Schwäbische Zeitung (Riedlingen)
Turbulenzen in Venezuela
Opposition sieht in der Rücknahme der Parlaments-Entmachtung kosmetische Korrektur
- Venezuelas Oberstes Gericht hat dem nationalen und internationalen Druck nachgegeben und die heftig kritisierte Entmachtung des Parlaments zurückgenommen. Das Urteil von Mitte der Woche sei rückgängig gemacht worden, erklärte das Gericht am Samstag auf seiner Internetseite. Zudem wurde die Immunität der Parlamentarier wiederhergestellt. Die Opposition hielt trotz dieser Entscheidung an ihren Protesten gegen Präsident Nicolás Maduro fest. Seine Gegner verlangen von dem linksnationalistischen Staatschef die Abhaltung der überfälligen Regionalwahlen und die Zulassung des in der Verfassung vorgesehenen Abberufungsreferendums.
Die Rücknahme der Entscheidung des Obersten Gerichts hatte sich schon in der Nacht zu Samstag angedeutet, nachdem der Nationale Sicherheitsrat und dessen Vorsitzender, Präsident Maduro, eine Überprüfung der Entscheidung forderten. Im Anschluss an die Rücknahme erklärte Maduro: „Diese Kontroverse ist überwunden, wir haben gesehen, was der Dialog erreichen kann.“
Demonstrationen gegen Maduro
Die Worte des Staatschefs wertet die Opposition als scheinheilig, denn er selbst hatte die Entmachtung des von der Opposition dominierten Parlaments angeordnet. Das Oberste Gericht in Venezuela hört auf die Anweisungen des Staatschefs und ist in keiner Weise unabhängig. Es kassiert in schöner Regelmäßigkeit jede Gesetzesinitiative der Abgeordneten als angeblich die Verfassung verletzend. Die Opposition sieht in der Kehrtwende nur eine kosmetische Korrektur. „Das Urteil war nur der Höhepunkt eines Staatsstreichs, der seit Monaten und Jahren in Venezuela im Gange ist“, sagte Parlamentspräsident Julio Borges am Samstag bei einer Demonstration in Caracas. Tausende forderten eine Absetzung Maduros, es kam zum Einsatz von Tränengas.

········

> _Zur Aufgabe_: Welche staatlichen Gremien Venezuelas nennt der Artikel über die Turbulenzen in Venezuela? Liste alle auf.

> _Erfasste Daten_:
········

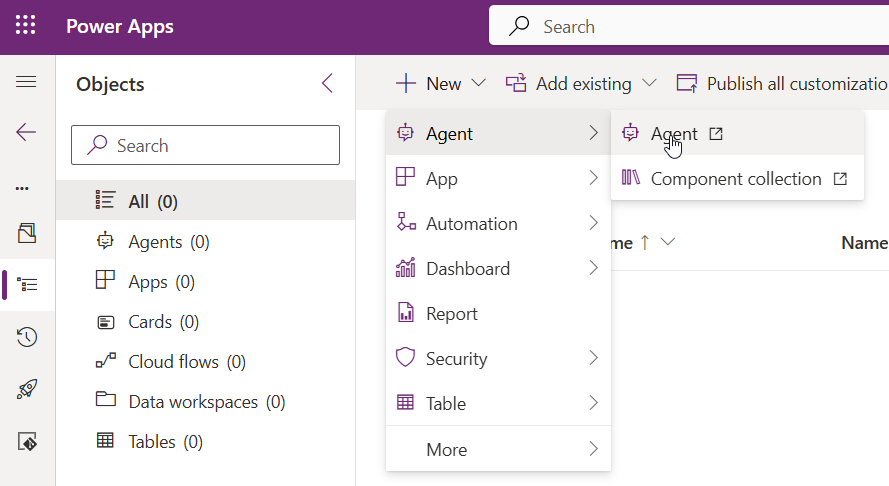Choose Component collection from submenu

(735, 179)
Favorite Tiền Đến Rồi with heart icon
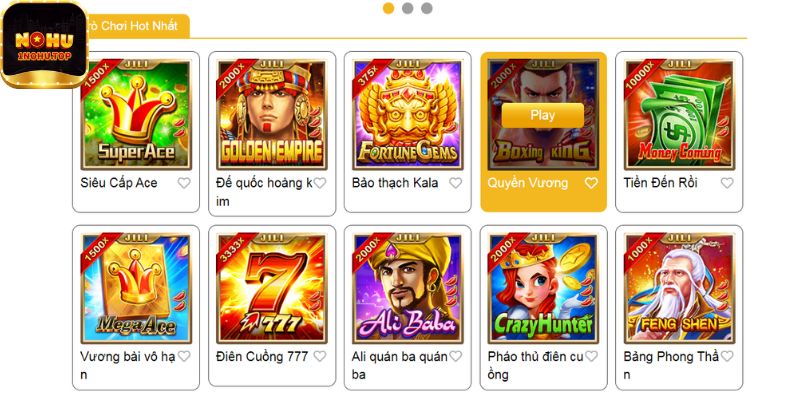The image size is (800, 400). click(x=727, y=183)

········

> _Gelöste Aufgabe_:
- Oberstes Gericht
- Parlament
- Nationaler Sicherheitsrat